Merck & Co’s Keytruda and Roche’s Tecentriq should stay on the market as first-line treatments for bladder cancer, at least until new clinical data becomes available next year. 

That was the conclusion at the second day of a meeting of the FDA’s Oncologic Drugs Advisory Committee (ODAC), convened to discuss three immuno-oncology drugs granted conditional approvals in six cancers that subsequently failed studies designed to confirm their benefits.

Yesterday, the ODAC turned its attention to the accelerated approvals awarded to Keytruda (pembrolizumab) and Tecentriq (atezolizumab) as first-line treatments for cisplatin-ineligible patients with urothelial carcinoma (UC), the most common form of bladder cancer.

The panel voted three to five in favour of Keytruda, and ten to one in favour of Tecentriq, to recommend that the indication should be kept on their list of approved indications. While the ODAC’s vote is non-binding the FDA seldom overrules the conclusions of its expert advisers.

Earlier, the ODAC also voted seven to two to retain Tecentriq’s approval for triple-negative breast cancer (TNBC), indicating that panel members are minded to support use of these drugs – even with limited evidence – when there are few other treatment options available.

The first-line bladder cancer deliberations were considered to be among those at highest risk of being voted down, in part because a third immuno-oncology drug – Merck KGaA/Pfizer’s Bavencio (avelumab) – is approved as a first-line maintenance therapy with a demonstrated benefit on survival in a phase 3 trial.

The Keytruda discussions were finely balanced, with some panellists suggesting that the drug’s use in previously-untreated UC could be limited to patients who aren’t able to tolerate any platinum-based chemotherapies.
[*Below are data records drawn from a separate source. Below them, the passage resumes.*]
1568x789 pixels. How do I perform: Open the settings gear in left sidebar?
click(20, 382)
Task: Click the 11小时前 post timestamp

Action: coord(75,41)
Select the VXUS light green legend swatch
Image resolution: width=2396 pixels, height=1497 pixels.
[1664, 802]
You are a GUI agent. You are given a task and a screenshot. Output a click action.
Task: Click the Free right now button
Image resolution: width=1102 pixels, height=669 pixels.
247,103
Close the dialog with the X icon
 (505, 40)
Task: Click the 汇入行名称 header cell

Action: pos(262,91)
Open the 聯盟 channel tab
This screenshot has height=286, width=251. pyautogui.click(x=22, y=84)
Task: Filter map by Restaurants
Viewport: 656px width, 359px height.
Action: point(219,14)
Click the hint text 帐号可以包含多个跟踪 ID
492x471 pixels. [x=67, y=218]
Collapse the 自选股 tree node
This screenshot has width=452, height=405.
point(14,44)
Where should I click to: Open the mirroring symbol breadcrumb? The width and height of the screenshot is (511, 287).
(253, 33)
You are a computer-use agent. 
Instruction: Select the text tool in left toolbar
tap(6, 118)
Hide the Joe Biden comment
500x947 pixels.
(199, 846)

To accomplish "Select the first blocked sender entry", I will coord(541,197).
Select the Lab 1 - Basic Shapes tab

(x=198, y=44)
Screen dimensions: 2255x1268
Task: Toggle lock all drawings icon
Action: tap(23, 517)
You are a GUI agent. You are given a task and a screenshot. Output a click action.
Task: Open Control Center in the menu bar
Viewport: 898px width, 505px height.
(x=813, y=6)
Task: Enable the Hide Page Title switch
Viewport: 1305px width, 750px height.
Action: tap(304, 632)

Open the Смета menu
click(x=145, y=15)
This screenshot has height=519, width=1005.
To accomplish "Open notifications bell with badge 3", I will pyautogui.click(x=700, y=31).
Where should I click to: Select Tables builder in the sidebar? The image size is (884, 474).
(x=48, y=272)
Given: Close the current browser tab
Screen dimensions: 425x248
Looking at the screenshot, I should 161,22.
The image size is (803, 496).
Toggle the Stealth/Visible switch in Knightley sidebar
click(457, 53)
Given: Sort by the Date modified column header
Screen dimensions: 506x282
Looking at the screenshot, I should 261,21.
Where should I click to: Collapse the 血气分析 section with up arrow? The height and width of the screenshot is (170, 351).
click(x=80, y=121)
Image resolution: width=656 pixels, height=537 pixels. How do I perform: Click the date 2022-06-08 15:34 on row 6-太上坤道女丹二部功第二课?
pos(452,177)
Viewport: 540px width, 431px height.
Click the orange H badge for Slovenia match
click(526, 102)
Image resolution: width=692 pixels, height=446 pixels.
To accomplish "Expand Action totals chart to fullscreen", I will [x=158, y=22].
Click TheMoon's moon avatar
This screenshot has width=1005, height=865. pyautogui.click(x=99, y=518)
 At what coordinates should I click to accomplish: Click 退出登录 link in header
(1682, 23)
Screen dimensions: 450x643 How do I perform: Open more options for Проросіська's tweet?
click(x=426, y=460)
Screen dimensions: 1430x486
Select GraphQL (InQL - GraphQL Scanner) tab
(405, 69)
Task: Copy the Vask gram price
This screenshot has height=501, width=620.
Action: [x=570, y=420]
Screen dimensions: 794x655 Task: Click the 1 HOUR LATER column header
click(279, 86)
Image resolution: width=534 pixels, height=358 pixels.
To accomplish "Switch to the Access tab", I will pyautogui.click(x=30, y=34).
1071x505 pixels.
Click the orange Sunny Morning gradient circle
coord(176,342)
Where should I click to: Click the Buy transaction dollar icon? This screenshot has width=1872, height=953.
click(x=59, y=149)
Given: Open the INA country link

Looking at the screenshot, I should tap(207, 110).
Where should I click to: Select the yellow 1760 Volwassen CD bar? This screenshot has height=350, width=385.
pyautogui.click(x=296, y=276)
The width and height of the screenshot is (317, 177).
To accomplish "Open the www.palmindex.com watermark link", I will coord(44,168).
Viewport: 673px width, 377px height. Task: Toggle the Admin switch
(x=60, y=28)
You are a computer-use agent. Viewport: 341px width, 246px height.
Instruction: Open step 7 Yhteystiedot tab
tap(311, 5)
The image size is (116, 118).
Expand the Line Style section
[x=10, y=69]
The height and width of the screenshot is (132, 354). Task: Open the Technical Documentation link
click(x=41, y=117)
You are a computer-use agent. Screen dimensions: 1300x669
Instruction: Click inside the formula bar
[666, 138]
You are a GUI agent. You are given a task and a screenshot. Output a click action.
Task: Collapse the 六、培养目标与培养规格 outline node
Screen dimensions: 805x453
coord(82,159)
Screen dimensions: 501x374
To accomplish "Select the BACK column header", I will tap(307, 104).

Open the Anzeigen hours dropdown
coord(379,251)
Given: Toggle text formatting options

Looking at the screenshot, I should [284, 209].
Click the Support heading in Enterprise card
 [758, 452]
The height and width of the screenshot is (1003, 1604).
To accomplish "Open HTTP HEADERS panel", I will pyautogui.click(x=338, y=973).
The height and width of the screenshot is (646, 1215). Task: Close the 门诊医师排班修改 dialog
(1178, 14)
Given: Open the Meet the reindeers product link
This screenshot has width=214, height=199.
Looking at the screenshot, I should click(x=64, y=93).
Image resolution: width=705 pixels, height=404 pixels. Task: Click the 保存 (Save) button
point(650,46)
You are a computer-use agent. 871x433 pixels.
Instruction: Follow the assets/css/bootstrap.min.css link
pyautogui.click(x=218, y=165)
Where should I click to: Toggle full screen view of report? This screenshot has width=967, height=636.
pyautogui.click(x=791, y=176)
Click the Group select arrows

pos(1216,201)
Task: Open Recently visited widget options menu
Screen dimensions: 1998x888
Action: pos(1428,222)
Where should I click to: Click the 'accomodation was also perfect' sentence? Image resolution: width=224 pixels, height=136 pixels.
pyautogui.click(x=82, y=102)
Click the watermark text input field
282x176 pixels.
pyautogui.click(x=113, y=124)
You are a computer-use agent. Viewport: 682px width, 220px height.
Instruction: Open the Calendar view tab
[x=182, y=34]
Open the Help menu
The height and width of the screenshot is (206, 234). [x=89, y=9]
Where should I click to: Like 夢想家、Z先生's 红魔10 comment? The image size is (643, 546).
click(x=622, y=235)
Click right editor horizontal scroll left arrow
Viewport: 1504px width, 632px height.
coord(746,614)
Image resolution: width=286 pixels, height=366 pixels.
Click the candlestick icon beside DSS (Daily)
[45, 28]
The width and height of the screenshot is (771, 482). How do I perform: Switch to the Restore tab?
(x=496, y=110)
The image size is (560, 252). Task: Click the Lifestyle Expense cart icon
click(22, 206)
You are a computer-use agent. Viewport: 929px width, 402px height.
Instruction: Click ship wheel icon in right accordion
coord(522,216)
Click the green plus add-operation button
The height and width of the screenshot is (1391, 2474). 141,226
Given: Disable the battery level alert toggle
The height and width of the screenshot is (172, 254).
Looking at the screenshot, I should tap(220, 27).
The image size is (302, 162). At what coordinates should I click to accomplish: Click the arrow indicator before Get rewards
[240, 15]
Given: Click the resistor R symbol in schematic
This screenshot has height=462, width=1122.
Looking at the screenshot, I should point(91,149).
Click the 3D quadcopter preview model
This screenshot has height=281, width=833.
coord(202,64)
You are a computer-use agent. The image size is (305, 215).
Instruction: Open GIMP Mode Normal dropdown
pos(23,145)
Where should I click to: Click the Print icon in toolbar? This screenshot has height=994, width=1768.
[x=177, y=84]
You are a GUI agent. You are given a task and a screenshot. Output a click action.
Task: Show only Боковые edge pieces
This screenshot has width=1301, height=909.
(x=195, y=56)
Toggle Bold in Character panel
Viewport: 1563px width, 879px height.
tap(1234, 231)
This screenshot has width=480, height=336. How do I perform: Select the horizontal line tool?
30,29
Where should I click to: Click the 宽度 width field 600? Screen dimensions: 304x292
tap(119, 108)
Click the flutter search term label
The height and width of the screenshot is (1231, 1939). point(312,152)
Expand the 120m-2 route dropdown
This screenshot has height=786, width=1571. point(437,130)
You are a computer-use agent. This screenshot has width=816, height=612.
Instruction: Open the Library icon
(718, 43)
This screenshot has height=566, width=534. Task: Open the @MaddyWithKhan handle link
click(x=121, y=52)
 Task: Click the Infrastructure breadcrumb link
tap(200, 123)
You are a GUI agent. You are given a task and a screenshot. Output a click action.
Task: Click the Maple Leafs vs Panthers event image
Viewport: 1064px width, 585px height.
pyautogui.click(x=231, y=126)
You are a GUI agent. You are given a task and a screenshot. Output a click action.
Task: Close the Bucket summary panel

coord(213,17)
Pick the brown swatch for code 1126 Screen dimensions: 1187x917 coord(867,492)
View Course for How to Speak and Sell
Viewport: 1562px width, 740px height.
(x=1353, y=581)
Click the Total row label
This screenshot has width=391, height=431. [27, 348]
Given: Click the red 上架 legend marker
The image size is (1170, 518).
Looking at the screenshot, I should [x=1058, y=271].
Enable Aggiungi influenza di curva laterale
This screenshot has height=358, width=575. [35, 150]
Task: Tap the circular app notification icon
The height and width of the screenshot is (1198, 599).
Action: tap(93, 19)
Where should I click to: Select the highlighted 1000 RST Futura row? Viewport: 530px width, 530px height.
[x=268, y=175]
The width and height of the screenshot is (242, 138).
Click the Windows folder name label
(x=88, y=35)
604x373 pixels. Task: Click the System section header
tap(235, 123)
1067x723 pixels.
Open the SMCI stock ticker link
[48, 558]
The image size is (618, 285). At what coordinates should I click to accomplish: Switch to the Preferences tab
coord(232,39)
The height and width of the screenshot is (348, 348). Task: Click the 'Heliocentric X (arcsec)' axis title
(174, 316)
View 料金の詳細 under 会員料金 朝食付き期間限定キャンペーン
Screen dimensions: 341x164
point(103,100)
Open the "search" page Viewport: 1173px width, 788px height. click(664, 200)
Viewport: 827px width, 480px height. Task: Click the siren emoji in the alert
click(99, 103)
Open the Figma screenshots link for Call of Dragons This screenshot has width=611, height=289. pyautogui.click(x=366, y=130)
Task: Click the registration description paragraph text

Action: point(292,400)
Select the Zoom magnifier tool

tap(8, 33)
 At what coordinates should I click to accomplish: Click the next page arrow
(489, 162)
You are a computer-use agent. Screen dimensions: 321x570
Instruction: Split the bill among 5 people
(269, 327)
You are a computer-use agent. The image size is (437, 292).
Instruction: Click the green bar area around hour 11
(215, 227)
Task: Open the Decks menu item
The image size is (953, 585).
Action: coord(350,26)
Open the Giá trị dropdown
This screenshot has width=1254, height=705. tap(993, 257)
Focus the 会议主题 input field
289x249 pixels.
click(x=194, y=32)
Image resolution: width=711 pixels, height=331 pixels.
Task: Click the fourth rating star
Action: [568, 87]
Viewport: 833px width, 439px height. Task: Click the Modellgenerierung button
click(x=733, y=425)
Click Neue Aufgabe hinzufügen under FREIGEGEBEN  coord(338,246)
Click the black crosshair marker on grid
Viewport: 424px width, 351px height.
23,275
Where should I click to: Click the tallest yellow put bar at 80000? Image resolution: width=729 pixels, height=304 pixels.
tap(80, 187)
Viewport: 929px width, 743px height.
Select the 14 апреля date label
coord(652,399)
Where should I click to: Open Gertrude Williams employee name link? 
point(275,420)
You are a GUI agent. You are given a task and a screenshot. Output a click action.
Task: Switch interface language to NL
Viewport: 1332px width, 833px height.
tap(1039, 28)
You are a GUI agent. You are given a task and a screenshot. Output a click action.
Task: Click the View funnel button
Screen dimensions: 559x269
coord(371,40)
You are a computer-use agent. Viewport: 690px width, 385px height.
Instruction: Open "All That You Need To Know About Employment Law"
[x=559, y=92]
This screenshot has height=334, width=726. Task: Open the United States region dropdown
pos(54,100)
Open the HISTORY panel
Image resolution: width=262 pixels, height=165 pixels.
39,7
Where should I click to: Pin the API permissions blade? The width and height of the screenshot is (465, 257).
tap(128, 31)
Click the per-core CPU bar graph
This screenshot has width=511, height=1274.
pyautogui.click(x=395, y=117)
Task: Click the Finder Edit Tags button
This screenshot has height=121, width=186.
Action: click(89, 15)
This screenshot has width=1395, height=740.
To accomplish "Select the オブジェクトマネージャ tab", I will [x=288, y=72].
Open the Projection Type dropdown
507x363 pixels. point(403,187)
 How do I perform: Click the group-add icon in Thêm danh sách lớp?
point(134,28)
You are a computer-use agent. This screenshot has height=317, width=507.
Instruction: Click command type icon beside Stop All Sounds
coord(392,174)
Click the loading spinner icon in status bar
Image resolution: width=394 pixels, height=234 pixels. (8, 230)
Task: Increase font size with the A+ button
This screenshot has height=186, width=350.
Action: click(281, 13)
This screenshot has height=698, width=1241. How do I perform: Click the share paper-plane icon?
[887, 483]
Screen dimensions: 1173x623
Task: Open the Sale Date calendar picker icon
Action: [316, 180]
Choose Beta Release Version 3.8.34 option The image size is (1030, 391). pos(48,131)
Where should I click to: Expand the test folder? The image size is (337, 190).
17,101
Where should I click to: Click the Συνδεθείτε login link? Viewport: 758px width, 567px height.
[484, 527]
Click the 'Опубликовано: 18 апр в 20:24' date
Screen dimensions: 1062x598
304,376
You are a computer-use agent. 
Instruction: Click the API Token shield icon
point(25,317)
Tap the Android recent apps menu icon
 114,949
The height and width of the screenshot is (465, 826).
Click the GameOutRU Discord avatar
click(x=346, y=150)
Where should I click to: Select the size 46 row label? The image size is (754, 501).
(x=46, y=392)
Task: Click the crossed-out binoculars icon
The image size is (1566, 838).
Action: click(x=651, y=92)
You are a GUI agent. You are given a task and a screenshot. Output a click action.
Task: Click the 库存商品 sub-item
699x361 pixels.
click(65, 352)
At the moment, Keytruda can also be prescribed as an alternative to other platinum drugs like carboplatin in cisplatin-ineligible patients whose tumours express PD-L1.

The FDA could feasibly opt to restrict its use to patients ineligible for any platinum therapy, as Bavencio is an option for the cisplatin-ineligible group, but may keep the status quo until data from a new study called LEAP-011 becomes available.

LEAP-011 isn’t a direct confirmatory trial as it is comparing Keytruda plus Eisai’s Lenvima (lenvatinib) to Keytruda alone in PD-L1-positive, cisplatin-ineligible patients, but will build on the dataset for Keytruda as a monotherapy for these patients.

The deliberations on Tecentriq were more straightforward, in part because its confirmatory trial IMvigor130 only narrowly missed showing a statistically significant improvement in survival when it was used to treat cisplatin-ineligible UC patients with PD-L1 expression of 5% or more.

All but one of the ODAC felt that the indication should be retained pending final overall survival results from IMvigor130, which are due next year.

The single no voter – Phillip Hoffman of the University of Chicago – said he did so in part because Tecentriq failed a trial as a second-line treatment for bladder cancer, which resulted in Roche withdrawing the drug for that indication.

At the halfway point with all three accelerated approvals retained, the ODAC will turn its attention today to Keytruda for third-line treatment of recurrent, PD-L1-expressing gastric or gastroesophageal junction adenocarcinoma, and the approvals of Keytruda and Bristol-Myers Squibb’s Opdivo (nivolumab) as second-line therapies for hepatocellular carcinoma (HCC) previously treated with Bayer/Onyx’ Nexavar (sorafenib).